Ein Sprecher der ukrainischen Armee sagte dazu und zu Putins Anschuldigungen, die Eskalation sei Beweis dafür, dass die Russland-gestützten Milizen kein Interesse an einer Beilegung des Konfliktes hätten. Die OSZE berichtet indes von Verstößen gegen das Minsk-Abkommen von beiden Seiten.

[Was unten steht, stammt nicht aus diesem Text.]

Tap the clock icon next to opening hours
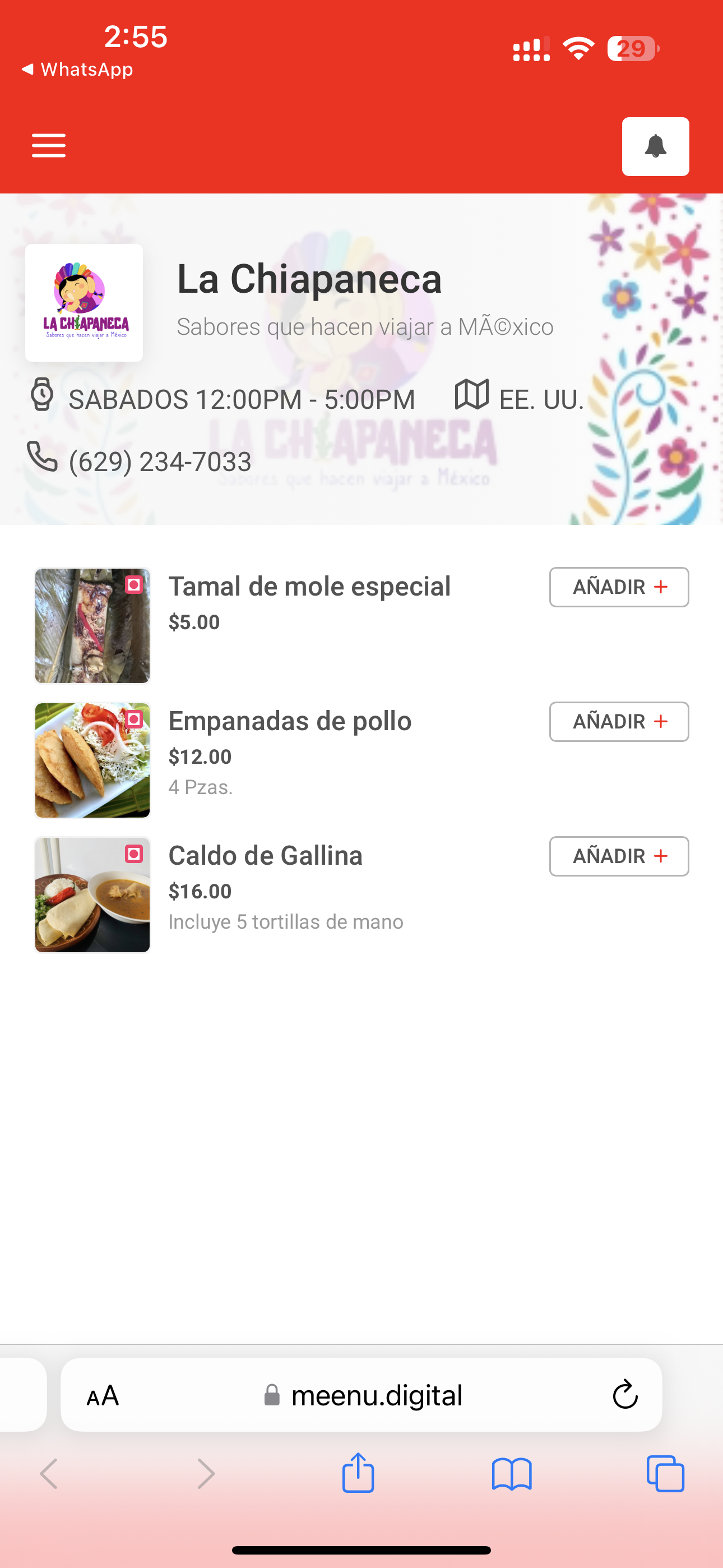 pos(41,398)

Inmitten all dessen starteten die USA in Süddeutschland gemeinsam mit elf weiteren NATO-Staaten die bisher größte Luftlandeübung seit dem Ende des Kalten Krieges. Das Manöver "Swift Response 15" umfasst Operationen in Deutschland, Italien, Rumänien und Bulgarien. Knapp 5000 Soldaten nehmen Teil. Höhepunkt: Der Absprung von rund 1000 Fallschirmjägern am 26. August. Das Manöver ist nur der letzte Höhepunkt in einer ganzen Serie an NATO-Manövern im Baltikum, Polen, sowie Rumänien und Bulgarien mit eindeutigem Adressaten: Russland.